Before she’s ready to talk about her $4.6 million grant from the National Science Foundation, Allison Miller, Ph.D., wants to explain what’s “so cool” about grapevines – especially central North American grapevines.
In the 1800s, grapevine growers, an entomologist and a variety of central North American grapevines saved the wine industry in Europe. The vines in Europe were being decimated by a tiny root-chomping aphid that was introduced inadvertently onto the continent. Roots of many North American vines, including some native to Missouri, are naturally resistant to this underground pest so their roots were grafted to the shoots (the grape producing tops of the plants) of the European vines and the industry was saved. Santé! (Cheers!)
“Rootstocks used in grape growing come primarily from species found in Missouri and other parts of North America,” said Miller, an associate professor of biology. “These local species are quite literally the roots of the global grape crop.”
It Takes Two
Nearly all grapes grow on fused (grafted) vines. The roots are genetically different from the top part of the plant. In fact, most of the fruits and nuts in the world are grown on grafted plants. Understanding how root systems of grapevines affect the vine’s stems, leaves and fruits, is the crux of Miller’s research.
#####
■ **WHAT THIS EXERCISE ASKS**
1. Please list everyone and everything the grapevine article credits with saving the wine industry in Europe in the 1800s.
2. Answer these from the grapevine article:
(a) How large is Allison Miller's grant, and where does it come from?
(b) What was destroying the vines in Europe?
(c) What is Miller's academic position?
3. Extend the grapevine article, picking up after its final sentence.
The rows after this article are separate material.
#####
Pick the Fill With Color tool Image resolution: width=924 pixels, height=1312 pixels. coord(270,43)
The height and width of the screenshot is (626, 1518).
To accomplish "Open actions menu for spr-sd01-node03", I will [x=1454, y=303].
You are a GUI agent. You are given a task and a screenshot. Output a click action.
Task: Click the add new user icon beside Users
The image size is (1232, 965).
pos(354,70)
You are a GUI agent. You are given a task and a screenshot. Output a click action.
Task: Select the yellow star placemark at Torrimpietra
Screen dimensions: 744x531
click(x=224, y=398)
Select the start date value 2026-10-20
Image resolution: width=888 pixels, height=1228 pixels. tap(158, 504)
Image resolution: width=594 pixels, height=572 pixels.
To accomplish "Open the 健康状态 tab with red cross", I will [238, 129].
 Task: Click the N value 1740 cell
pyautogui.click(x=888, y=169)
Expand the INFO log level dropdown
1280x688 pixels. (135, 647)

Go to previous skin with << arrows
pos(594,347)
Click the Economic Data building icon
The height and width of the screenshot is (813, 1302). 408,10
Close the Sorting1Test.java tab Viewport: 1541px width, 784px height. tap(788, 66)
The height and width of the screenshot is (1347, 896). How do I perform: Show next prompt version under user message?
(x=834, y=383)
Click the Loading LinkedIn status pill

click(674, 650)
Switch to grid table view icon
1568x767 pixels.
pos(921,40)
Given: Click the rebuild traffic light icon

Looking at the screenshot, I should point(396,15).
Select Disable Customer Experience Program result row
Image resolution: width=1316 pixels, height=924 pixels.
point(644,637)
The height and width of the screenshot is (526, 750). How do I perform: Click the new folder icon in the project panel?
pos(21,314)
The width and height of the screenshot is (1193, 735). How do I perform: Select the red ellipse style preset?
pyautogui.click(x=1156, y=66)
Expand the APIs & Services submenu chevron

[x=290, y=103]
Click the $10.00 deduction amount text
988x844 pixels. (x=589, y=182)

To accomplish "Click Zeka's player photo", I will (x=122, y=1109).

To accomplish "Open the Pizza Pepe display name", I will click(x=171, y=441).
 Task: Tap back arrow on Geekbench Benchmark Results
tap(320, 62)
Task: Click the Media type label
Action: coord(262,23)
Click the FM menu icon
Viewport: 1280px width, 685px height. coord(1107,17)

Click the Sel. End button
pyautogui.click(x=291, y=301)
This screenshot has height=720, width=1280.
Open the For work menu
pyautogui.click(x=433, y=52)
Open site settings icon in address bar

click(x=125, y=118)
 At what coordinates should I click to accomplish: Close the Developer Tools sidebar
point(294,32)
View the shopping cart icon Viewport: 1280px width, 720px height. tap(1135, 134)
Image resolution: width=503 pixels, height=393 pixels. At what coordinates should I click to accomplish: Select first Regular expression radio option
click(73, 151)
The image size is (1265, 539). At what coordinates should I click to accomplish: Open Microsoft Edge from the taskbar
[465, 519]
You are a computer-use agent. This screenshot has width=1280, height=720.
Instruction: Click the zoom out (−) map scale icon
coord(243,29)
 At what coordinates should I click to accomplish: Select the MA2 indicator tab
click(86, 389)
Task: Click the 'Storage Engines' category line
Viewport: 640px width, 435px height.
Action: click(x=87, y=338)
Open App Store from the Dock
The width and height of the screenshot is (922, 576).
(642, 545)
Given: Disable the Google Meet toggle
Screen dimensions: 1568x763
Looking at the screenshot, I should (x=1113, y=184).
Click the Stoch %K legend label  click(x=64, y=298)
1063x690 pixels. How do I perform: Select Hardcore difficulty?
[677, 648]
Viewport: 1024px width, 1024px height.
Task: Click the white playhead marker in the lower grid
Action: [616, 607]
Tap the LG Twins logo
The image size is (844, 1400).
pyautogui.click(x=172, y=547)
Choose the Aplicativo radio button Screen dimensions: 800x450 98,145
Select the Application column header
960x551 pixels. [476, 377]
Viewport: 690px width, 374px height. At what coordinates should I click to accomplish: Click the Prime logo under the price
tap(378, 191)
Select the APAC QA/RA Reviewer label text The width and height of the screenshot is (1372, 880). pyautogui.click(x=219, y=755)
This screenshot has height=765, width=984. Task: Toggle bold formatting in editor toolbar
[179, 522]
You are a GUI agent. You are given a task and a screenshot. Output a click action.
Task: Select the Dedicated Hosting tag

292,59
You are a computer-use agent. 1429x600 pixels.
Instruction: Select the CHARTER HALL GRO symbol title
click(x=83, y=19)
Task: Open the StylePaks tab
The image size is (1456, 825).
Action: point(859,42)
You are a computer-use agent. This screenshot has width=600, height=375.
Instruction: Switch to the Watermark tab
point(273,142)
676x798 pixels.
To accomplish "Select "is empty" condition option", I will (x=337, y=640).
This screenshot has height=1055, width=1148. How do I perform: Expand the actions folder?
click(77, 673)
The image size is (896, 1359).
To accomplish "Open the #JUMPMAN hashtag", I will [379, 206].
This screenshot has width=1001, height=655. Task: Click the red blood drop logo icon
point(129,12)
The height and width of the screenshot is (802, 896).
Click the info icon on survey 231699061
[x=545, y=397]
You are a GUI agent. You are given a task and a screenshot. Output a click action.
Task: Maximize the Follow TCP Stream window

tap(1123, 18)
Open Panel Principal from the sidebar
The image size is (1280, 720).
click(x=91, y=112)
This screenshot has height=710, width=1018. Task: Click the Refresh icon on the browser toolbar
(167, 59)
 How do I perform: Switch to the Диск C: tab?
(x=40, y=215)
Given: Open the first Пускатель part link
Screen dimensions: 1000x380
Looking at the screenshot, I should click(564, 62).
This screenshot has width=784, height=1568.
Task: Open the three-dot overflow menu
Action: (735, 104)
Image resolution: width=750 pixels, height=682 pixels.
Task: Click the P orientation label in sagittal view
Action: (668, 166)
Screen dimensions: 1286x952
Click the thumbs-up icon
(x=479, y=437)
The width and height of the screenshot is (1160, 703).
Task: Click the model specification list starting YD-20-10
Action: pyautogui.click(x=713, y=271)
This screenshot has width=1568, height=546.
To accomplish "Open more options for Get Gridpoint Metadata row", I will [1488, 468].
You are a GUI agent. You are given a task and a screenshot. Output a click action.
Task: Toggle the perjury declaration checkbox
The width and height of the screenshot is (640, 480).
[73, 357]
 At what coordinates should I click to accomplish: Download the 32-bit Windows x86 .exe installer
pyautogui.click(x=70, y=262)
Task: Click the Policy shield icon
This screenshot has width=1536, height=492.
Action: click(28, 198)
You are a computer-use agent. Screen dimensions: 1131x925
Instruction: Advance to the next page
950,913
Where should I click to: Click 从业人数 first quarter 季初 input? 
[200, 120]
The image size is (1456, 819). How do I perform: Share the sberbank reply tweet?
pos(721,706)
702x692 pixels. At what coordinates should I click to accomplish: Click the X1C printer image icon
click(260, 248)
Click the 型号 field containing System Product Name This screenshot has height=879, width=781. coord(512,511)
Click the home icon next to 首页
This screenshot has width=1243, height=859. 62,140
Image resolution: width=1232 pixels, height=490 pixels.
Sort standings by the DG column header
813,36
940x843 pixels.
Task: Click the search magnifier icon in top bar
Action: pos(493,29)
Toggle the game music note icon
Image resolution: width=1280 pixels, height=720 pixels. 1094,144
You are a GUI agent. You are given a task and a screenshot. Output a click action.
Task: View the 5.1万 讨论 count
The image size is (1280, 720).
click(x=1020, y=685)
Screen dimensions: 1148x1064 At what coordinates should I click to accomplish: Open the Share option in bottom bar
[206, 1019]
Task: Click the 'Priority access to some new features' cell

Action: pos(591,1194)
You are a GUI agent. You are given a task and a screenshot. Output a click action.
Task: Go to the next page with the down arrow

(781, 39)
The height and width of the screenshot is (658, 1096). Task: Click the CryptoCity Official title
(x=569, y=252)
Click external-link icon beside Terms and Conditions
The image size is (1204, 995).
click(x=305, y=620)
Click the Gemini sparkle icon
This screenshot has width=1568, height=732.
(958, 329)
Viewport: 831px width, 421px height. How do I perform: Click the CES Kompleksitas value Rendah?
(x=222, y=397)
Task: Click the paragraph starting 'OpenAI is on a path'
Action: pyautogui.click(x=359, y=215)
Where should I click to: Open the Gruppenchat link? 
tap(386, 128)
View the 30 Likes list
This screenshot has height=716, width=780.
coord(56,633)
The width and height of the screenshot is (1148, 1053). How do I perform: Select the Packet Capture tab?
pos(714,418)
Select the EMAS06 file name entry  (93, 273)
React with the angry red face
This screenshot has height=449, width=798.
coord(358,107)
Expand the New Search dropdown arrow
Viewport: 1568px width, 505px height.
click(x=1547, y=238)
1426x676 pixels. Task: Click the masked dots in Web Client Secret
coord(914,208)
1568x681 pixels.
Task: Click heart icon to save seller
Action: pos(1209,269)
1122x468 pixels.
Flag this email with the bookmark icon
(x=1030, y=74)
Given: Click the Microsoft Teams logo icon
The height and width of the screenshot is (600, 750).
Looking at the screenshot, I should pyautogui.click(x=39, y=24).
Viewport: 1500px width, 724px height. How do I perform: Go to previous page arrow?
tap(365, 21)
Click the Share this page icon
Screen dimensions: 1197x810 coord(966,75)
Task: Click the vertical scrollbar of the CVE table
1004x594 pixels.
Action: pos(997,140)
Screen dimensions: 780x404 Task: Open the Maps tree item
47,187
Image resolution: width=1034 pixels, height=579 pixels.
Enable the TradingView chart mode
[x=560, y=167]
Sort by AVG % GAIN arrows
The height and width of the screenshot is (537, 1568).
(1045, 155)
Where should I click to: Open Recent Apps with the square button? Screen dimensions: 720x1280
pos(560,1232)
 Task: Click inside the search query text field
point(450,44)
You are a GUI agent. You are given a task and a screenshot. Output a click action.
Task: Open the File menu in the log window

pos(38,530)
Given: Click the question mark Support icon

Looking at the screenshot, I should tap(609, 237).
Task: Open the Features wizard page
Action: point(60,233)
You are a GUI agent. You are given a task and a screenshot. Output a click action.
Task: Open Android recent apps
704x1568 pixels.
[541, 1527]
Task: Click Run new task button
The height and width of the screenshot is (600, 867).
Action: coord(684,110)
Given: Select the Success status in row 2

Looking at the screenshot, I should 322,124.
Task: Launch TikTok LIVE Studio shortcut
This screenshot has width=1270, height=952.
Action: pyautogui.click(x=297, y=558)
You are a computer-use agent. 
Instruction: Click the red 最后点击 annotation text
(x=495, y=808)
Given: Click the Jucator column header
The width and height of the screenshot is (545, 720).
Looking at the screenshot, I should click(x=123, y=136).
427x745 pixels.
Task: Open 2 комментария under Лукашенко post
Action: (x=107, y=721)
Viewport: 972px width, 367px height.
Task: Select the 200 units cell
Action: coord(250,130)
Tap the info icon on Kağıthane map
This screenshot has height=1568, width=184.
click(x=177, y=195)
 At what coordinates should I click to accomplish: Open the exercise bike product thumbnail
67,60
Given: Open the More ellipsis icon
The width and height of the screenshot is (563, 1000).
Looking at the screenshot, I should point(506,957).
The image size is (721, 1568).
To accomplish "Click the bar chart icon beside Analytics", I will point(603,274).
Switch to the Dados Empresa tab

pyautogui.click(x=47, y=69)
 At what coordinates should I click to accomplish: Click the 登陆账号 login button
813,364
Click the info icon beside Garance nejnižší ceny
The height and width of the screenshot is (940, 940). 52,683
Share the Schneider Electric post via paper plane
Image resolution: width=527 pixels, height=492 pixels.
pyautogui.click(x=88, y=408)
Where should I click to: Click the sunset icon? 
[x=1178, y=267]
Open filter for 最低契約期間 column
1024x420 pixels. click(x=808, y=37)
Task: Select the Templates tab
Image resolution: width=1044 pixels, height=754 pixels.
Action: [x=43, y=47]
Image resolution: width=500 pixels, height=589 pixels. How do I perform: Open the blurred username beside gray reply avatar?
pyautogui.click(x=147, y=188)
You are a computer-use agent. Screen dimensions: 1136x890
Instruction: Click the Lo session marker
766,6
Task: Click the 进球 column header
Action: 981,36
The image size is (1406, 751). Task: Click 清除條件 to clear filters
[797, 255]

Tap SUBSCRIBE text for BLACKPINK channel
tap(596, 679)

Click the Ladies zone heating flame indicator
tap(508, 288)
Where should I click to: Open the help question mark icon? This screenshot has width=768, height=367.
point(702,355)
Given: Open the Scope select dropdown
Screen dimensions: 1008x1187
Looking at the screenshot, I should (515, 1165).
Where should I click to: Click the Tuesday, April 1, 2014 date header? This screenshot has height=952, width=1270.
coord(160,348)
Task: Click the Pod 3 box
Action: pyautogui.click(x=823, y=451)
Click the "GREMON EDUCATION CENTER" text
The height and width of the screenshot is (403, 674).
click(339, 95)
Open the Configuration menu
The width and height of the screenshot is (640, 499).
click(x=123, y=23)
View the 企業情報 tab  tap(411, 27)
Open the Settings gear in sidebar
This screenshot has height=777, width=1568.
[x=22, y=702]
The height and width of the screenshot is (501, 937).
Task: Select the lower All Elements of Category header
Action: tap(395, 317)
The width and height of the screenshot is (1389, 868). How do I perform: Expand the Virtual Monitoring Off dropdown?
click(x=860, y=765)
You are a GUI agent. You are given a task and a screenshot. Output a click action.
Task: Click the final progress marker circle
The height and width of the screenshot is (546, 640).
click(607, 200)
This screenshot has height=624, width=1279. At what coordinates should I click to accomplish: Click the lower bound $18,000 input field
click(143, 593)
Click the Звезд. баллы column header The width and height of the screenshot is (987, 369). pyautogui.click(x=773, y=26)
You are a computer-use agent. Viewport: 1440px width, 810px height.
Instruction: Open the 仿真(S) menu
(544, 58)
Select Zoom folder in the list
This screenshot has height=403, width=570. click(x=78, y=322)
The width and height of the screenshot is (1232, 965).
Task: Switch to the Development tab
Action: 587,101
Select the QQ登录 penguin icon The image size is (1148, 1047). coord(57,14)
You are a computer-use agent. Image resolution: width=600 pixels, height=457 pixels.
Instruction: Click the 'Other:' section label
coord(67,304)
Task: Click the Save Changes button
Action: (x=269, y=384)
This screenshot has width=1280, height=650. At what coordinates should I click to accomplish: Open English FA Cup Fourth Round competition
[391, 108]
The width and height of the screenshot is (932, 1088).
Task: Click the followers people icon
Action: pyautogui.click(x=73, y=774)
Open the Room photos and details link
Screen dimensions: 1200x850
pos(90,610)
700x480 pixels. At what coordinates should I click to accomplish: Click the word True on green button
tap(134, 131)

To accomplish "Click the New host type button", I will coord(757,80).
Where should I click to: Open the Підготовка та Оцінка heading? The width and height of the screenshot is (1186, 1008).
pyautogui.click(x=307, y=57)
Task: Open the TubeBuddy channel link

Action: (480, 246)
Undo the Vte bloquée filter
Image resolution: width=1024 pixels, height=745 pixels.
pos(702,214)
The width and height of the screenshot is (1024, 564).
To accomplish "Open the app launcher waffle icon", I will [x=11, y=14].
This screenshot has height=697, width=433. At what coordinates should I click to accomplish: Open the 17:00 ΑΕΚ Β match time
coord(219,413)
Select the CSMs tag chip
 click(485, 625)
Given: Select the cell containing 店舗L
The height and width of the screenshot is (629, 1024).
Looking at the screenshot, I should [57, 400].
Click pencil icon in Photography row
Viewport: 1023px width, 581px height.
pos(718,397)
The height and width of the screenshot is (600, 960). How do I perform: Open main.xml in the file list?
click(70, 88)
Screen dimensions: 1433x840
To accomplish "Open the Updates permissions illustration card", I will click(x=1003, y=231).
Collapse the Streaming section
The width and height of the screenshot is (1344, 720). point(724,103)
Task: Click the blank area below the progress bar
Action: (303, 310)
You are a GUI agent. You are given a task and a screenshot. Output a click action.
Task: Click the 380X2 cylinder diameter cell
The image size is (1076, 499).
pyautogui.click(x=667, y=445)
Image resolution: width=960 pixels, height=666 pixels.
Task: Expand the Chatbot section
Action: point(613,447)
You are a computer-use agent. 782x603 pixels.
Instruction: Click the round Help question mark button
#####
■ **RESPONSES IN ORDER**
1.
- grapevine growers
- an entomologist
- a variety of central North American grapevines

2.
(a) $4.6 million, from the National Science Foundation.
(b) A tiny root-chomping aphid that was introduced onto the continent by accident.
(c) Associate professor of biology.

3.
Miller and her team of nine researchers in the United States and Nova Scotia will spend five years studying rootstocks in different vineyards across the country, including an experimental vineyard in Missouri and commercial vineyards in California operated by the E. & J. Gallo Winery, one of Miller’s research partners.
Other partners include the Missouri Botanical Garden, the Grape and Wine Institute at the University of Missouri, the U.S. Department of Agriculture, the Danforth Plant Science Center, Missouri State University and South Dakota State University.
Miller said understanding grafting in grapevines may provide insight into similar woody perennial crops that also are grafted such as apples, peaches, avocados, almonds and olives.
“We could help answer a much larger question,” she said. “How are we are going to feed, in a sustainable way, a population that’s expected to reach 9 billion people over the next 40 years? Most of the arable land is cultivated so expanding agriculture isn’t the answer. Reducing food waste is part of the answer. An important component of the solution is developing crops that can be grown efficiently and sustainably with minimal input and maximal root health. We’re not going to feed the world with wine, but our study has implications far beyond the wine industry.”
Miller’s grapevine project also includes a training component in academic and industry settings to ensure students have access to cutting-edge techniques of computational analysis, genomics and plant biology. Outreach efforts include a display of grafted grapevines at the Missouri Botanical Garden and the U.S. Botanic Garden in Washington, D.C.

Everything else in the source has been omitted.